(What is required):
Each line from the start of the listing below through the line containing "The width and height of the screenshot is (1288, 927)." should be reproduced exactly, with no others.
*** Opening of Data extracts ***
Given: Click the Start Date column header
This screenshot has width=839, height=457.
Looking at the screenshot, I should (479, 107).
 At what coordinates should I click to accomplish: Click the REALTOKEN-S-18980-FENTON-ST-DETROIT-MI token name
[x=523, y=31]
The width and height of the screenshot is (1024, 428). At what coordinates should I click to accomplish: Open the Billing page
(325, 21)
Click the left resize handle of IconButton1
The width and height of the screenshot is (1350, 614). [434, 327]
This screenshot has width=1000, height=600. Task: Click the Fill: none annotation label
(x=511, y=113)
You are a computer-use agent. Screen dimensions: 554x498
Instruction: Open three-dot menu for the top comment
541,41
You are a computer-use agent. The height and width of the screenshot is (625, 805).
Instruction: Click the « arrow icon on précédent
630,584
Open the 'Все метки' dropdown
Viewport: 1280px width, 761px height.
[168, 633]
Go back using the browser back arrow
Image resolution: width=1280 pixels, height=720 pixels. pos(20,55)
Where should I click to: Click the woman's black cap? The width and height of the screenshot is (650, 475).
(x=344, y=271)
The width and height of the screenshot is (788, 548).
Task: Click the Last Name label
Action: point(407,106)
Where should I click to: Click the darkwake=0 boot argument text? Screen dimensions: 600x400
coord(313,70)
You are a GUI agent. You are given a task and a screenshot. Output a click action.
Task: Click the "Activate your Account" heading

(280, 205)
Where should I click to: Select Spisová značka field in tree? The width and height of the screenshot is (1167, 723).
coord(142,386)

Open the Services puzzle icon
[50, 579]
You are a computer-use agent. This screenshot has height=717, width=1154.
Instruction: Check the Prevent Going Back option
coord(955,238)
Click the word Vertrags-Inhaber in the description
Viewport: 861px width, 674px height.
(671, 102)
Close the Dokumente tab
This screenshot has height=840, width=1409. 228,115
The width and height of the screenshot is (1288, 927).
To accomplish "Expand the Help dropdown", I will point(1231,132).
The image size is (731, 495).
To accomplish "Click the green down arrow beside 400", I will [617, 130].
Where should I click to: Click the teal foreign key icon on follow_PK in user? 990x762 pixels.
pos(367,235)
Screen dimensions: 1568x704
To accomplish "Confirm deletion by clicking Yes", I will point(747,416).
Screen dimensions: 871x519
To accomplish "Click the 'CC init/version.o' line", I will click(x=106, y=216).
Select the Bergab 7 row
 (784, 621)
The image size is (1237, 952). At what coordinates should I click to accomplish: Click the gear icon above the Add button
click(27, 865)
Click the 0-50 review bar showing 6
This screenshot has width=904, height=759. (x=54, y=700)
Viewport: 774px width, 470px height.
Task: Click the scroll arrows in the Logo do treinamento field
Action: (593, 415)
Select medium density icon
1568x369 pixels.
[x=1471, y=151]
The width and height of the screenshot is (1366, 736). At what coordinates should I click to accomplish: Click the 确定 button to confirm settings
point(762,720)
*** Close of Data extracts ***
(Task answer):
Given: Click the Start Date column header
This screenshot has width=839, height=457.
Looking at the screenshot, I should (479, 107).
 At what coordinates should I click to accomplish: Click the REALTOKEN-S-18980-FENTON-ST-DETROIT-MI token name
[x=523, y=31]
The width and height of the screenshot is (1024, 428). At what coordinates should I click to accomplish: Open the Billing page
(325, 21)
Click the left resize handle of IconButton1
The width and height of the screenshot is (1350, 614). [434, 327]
This screenshot has width=1000, height=600. Task: Click the Fill: none annotation label
(x=511, y=113)
You are a computer-use agent. Screen dimensions: 554x498
Instruction: Open three-dot menu for the top comment
541,41
You are a computer-use agent. The height and width of the screenshot is (625, 805).
Instruction: Click the « arrow icon on précédent
630,584
Open the 'Все метки' dropdown
Viewport: 1280px width, 761px height.
[168, 633]
Go back using the browser back arrow
Image resolution: width=1280 pixels, height=720 pixels. pos(20,55)
Where should I click to: Click the woman's black cap? The width and height of the screenshot is (650, 475).
(x=344, y=271)
The width and height of the screenshot is (788, 548).
Task: Click the Last Name label
Action: point(407,106)
Where should I click to: Click the darkwake=0 boot argument text? Screen dimensions: 600x400
coord(313,70)
You are a GUI agent. You are given a task and a screenshot. Output a click action.
Task: Click the "Activate your Account" heading

(280, 205)
Where should I click to: Select Spisová značka field in tree? The width and height of the screenshot is (1167, 723).
coord(142,386)

Open the Services puzzle icon
[50, 579]
You are a computer-use agent. This screenshot has height=717, width=1154.
Instruction: Check the Prevent Going Back option
coord(955,238)
Click the word Vertrags-Inhaber in the description
Viewport: 861px width, 674px height.
(671, 102)
Close the Dokumente tab
This screenshot has height=840, width=1409. 228,115
The width and height of the screenshot is (1288, 927).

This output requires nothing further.